Nisan ayı enflasyon rakamı yıllık enflasyonu 7.9’a yükseltti. Geçen haftaki Enflasyon Raporu sunumunda da Merkez’in sene sonu enflasyon tahminini yüzde 5.5’ten yüzde 6.8’e yükselttiğine şahit olduk. Bu tabloda bana garip gelen iki şey var:
1) Enflasyon bir türlü hedefe yaklaşamıyor. Merkez de bunun farkında. Bu nedenle sene sonu tahmini sürekli yukarı yönlü güncelleniyor. Buna rağmen Başkan Başçı “ek sıkılaştırmaya gerek görmediklerini” söylüyor. Eğer Merkez yüzde 5’lik enflasyon hedefinde samimi ise ve eğer mevcut politika duruşu değişmediği takdirde enflasyonun sene sonunda en iyimser tahminle 6.8’e ulaşılacağı biliniyorsa o zaman ek sıkılaştırma için bundan daha iyi bir zamanlama olabilir mi? Ek sıkılaştırmaya gitme ihtiyacı hissedilmemesi “enflasyonun hedefi aşmasından rahatsız değiliz” anlamına gelmez mi?
2) Türkiye ekonomisi gerçekten zor bir dönemden geçiyor ve enflasyon talepten ziyade maliyet faktörlerinden kaynaklanıyor. Maliyet faktörlerinden kur etkisini bertaraf etmek yüksek faiz politikasıyla mümkün. Ancak ilk çeyrek için gelen öncü göstergeler büyümenin ciddi şekilde yavaşladığına işaret ediyor.
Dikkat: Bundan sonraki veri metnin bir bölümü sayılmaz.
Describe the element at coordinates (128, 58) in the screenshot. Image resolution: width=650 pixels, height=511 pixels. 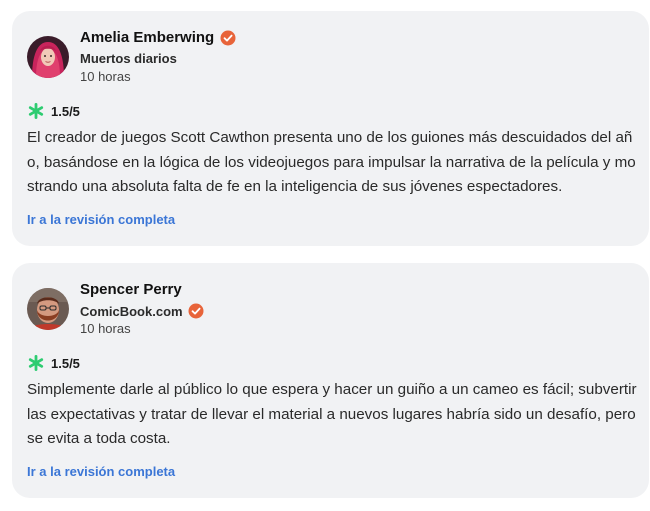
I see `publication-name: Muertos diarios` at that location.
Bu durum Merkez’i sıkı para politikası uygulamak konusunda zorluyor olabilir. O zaman ikinci soruya geliyorum. Şayet Merkez bu sene enflasyon hedefi olan yüzde 5’in makul bir hedef olduğunu düşünmüyorsa ve enflasyonun hedefi aşmasından rahatsızlık duymuyorsa o zaman hedefin değişmesi gerekmez mi?
Bu noktada üçüncü soru geliyor aklıma. Merkez Bankası kredibilitesi açısından hangisi daha kötüdür: Enflasyon hedefini tutturamamak mı, yoksa hedefi yükseltmek mi? Bu soruya cevap vermek kolay değil. Enflasyon hedefini tutturamamak bir kerelik olsa affedilebilir ama bunun sistematik bir hal alması büyük bir kredibilite kaybı. Bunun ötesinde enflasyon hedeflemesinin doğası ile de çelişiyor. Çünkü enflasyon hedefi belirlemekte amaç beklentileri bu hedefte çıpalamak. Şayet piyasalar Merkez Bankası tarafından belirlenen hedefin gerçekleşeceğine inanmıyorlarsa o zaman beklentiler alıp başını gidiyor ve gerçekleşen enflasyonun da daha yüksek olmasında rol oynuyor.
Peki, enflasyon hedefini yükseltmenin ne gibi dezavantajları var? Eski Fed Başkanı Bernanke, geçen ay IMF tarafından düzenlenen bir konferansta enflasyon hedefini yükseltmenin fiyat istikrarı hedefi ile tutarlı bir adım olduğunu piyasalara anlatmanın iletişim açısından çok zor olduğunu ve bu süreçte yaşanacak tartışmaların merkez bankasının kredibilite kaybına sebep olacağını dile getirdi. Kaldı ki gelişmiş ülkelerde standart olan yüzde 2’lik enflasyon hedefine karşılık Türkiye’de zaten yüzde 5 gibi çok da düşük olmayan bir hedef var. Bu hedefi daha da yukarılara çekersek enflasyon hedeflemesi yapmanın anlamı kalır mı? İlave olarak Merkez’in zaten uzun bir zamandır koyduğu hedefleri tutturamamak gibi bir sabıkası varken enflasyon hedefinde yukarı yönlü bir düzeltme, “İşler tamamen çığırından çıktı” şeklinde algılanıp beklentilerde çok daha ciddi bir bozulma yaratmaz mı?

Çözüm?
Öyle görülüyor ki gerek mevcut hedefi tutturamamak, gerekse hedefi daha gerçekçi bir noktaya çekmek, Merkez’in kredibilite kaybına sebep olacak adımlar. Bu durumda geriye tek şey kalıyor, o da Merkez’in koyduğu hedeflerle tutarlı bir para politikası izlemesi. Bu ise ancak siyasi baskılardan arınmış bağımsız bir banka olmakla mümkün.